Rourke's wrestler is a strangely alluring mixture of sleazy theatricality and childlike innocence. For every scene of him berating the stripper who won't live with him, there's another of him tenderly putting on his glasses (they perch, comically, on the rocky contours of his enormous face) or playing Nintendo with a neighbourhood kid. He is obsessed with action figures of himself, and the little pixellated Randy "The Ram" in his own '80s video game. The director, Darren Aronofsky, manages to mix the faintly comic with the unsettling, without coming down too hard on either side. But while this feels like an admirable stylistic achievement, it's another compromise. It's never clear quite what kind of a character Randy is, and thus the film settles for observing him from a distance. For most of the opening we follow the wrestler around from behind, like fans desperate to see his face. Interesting, stylish, yes. But we're still being held at arm's length. Later, when he's walking round the back of a supermarket toward his post at the deli counter, the camera reassumes this position, dogging him as if following him into the ring. For a moment, it's a nice, tacit acknowledgement of the colliding segments of his life. But then the roar of the crowd comes over the soundtrack, painfully driving home the point - Aronofsky is being a little too clever (not surprising, considering his previous work) and, somehow, cleverness doesn't feel like a comfortable fit in a movie about wrestling. The inevitable comparison with Raging Bull, therefore, is destined to deflate. While both films are different in their approach, both share a key ingredient: a director trying to get arty about something that is, essentially, very, very dumb.

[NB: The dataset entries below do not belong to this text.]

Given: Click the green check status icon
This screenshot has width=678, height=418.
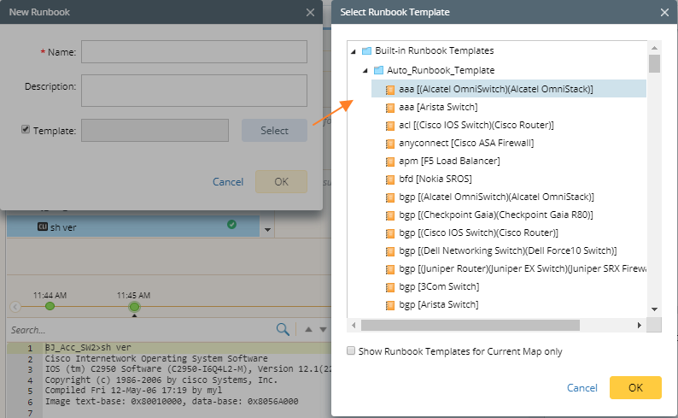Looking at the screenshot, I should point(231,225).
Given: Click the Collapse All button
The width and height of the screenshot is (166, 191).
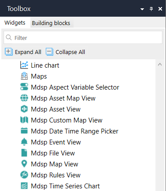Looking at the screenshot, I should 66,52.
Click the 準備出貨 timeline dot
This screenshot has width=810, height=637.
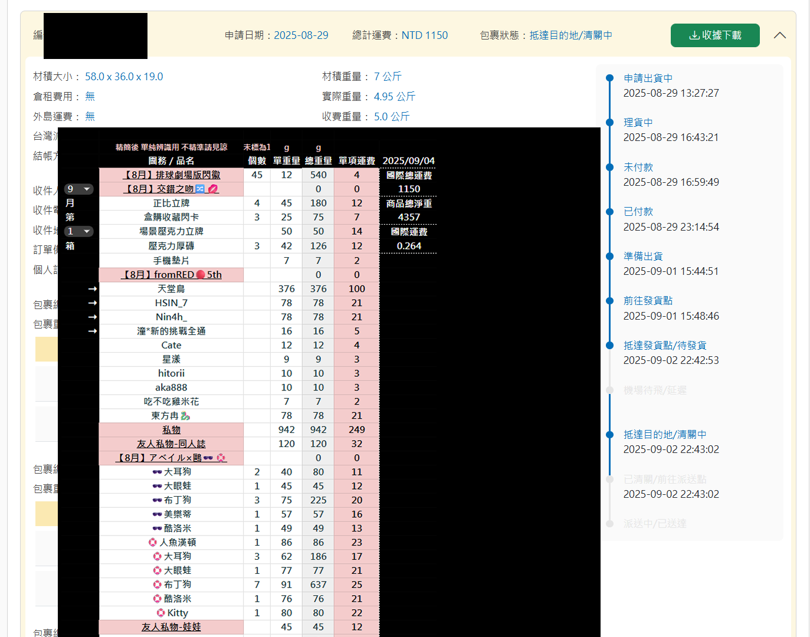click(610, 256)

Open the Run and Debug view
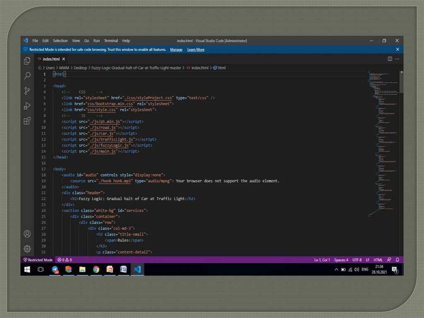click(27, 106)
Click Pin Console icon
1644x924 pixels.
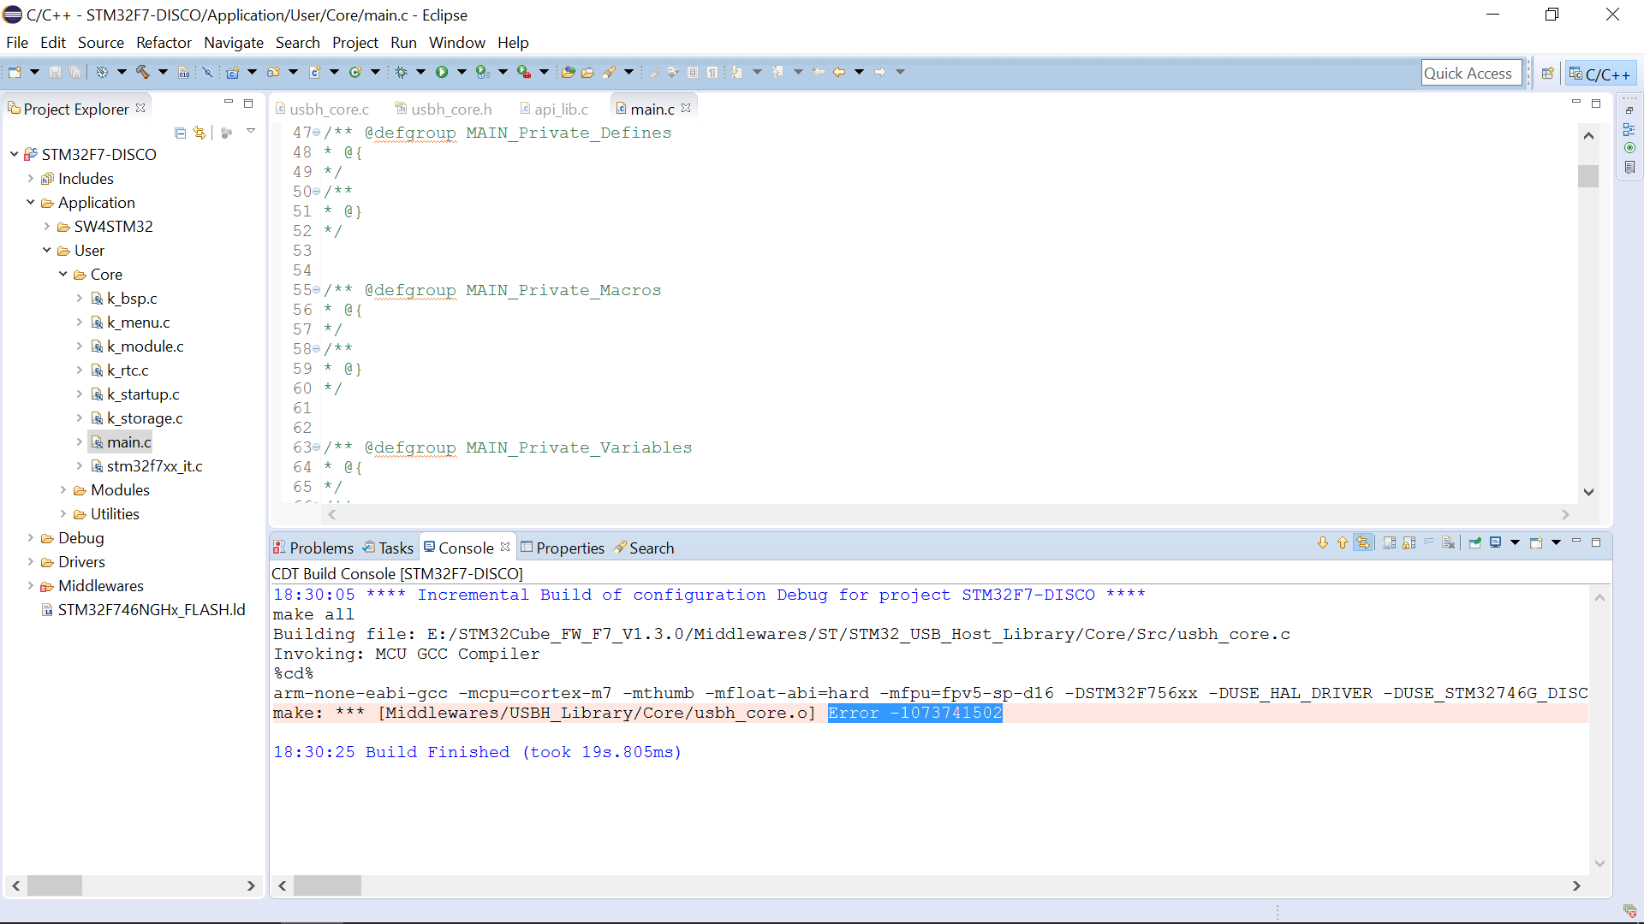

Where The Wrestler trumps Raging Bull is structure, which masterfully begins with Randy in a state of reasonable success, shows his life in the gutter, and ends with him in much the same position - adored by loving fans, and hated by his daughter - in the end as the beginning. It is muddled, and doesn't follow a rise to (or even a fall from) glory. To this extent, it admirably apes real life. Though, perhaps that's not a great victory; for a biopic, Raging Bull plays out remarkably like a fable. You'd be forgiven for thinking that The Wrestler was the one "based on a true story".

This is the problem. Does The Wrestler want to be docudrama? Or does it want to be fable? Every time it seems to make a judgement, it pulls back and shows Randy cheerfully serving customers behind a deli counter, and suddenly he seems much more like a teddy bear than he should. Is he a violent sex fiend? Or a misunderstood dad? Is Aronofsky's direction brilliantly spontaneous - as he would have us believe? Or is it just too clever? Ultimately, The Wrestler is a lot like the sport that it portrays: flashy, exciting and with a propensity to make the viewer flinch, but pre-planned enough to the extent that it feels a little too good to be true.